Official Review: 5/5

Synopsis:

Melrose Morgan was your typical teenager, flipping burgers and surviving high school the best she could. Yet all that changed after a chance encounter took her face to face with the world’s biggest superstar.
Living every girl’s fantasy, Melrose falls for one fifth of the most successful boy bands on the planet, Cole Newton. He invites her on a date and she can’t help but fall in love with her idol.
But in a world that is full of shining stars, can one small town girl really capture the heart of a supernova? Find out in the first installment of the Star Kissed series.

My Review:

WARNING: NOVELLA/NOVELLETE/SHORT STORY AUTHORS TAKE NOTE

This is a short story done right. After all of the novelettes that I have read, this one has actually felt like it was worth my time. It took me maybe thirty minutes to read; I was bored, it was late, I didn’t want to try to tackle a two-and-a-half-hour book at nine at night so I thought, “Why not?” And as it turns out, that was a really great idea.

I feel that the main issue in novelettes is that authors feel the need to make their characters develop somehow. If you have around seventy pages to impress a reader, you don’t have the time to have a character develop. For the most part, at least. Unless you can write a seventy page book and make it feel like a two hour long action or romantic comedy or adventure movie, don’t try to include character development. That doesn’t go to say that these authors can’t write if they can’t pull that off, far from it, because Campbell can write.

Melrose Morgan isn’t your average teenager working at a fast food joint. It’s obvious that she isn’t, but you aren’t explicitly given a reason why, which was fine. It wasn’t necessary. What I did notice about Melrose, and I’m not sure if it was just placed to add depth or if it was foreshadowing for the next book, was how observant she was about how her sister Jemma was feeling.
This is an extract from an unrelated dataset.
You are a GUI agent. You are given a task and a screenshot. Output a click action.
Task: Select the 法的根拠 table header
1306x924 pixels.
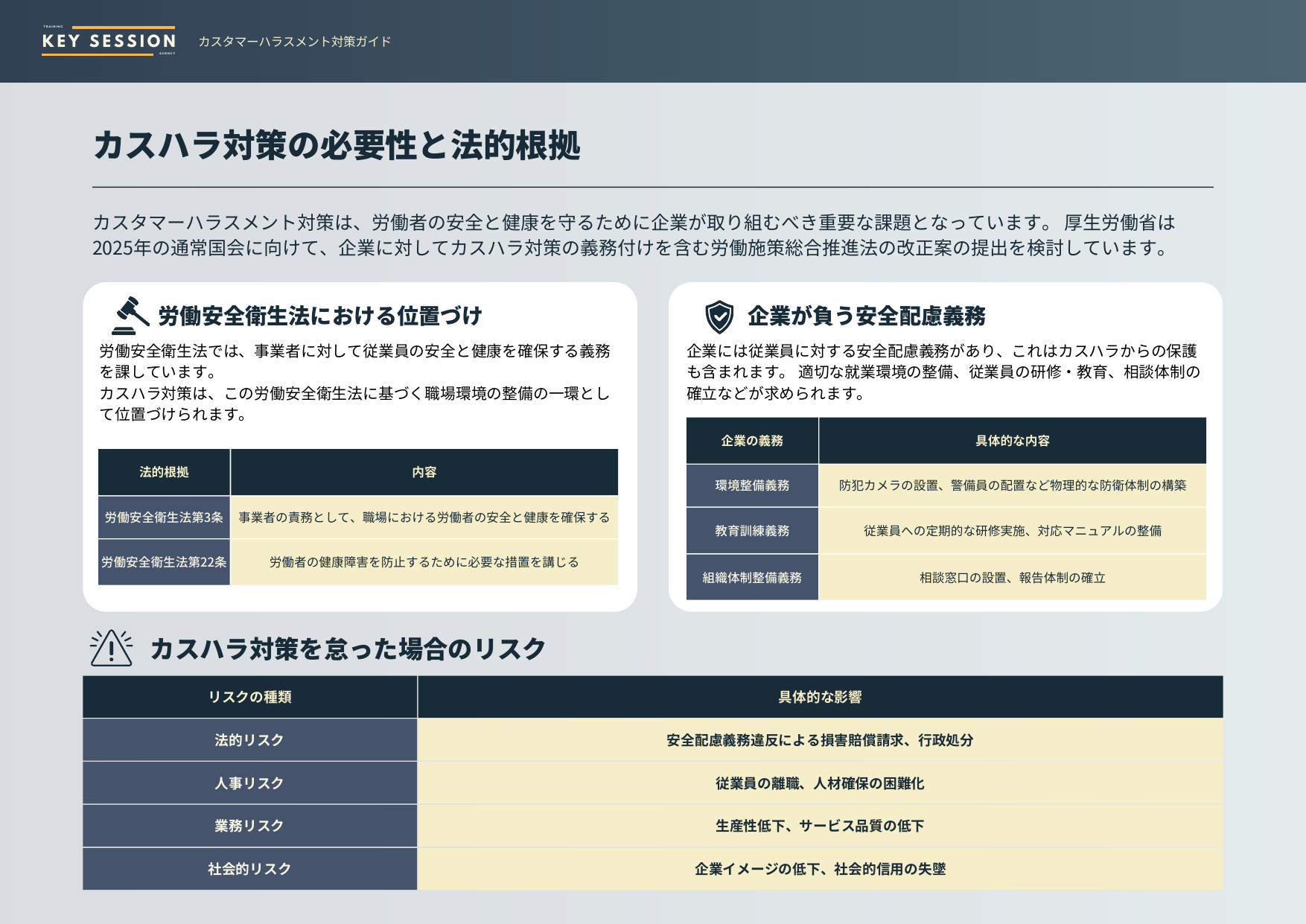(164, 471)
Even when Melrose wasn’t in the mood to talk, she still made sure that Jemma was okay and if she wasn’t, she spent time with her until she was. When I think about it, that might have been just to add depth, but it added the right amount of depth. It showed me, as a reader, that Melrose wasn’t the type of person to discount a person’s emotions just because they were younger. Instead, she truly cared and did her best to ensure that Jemma knew she cared.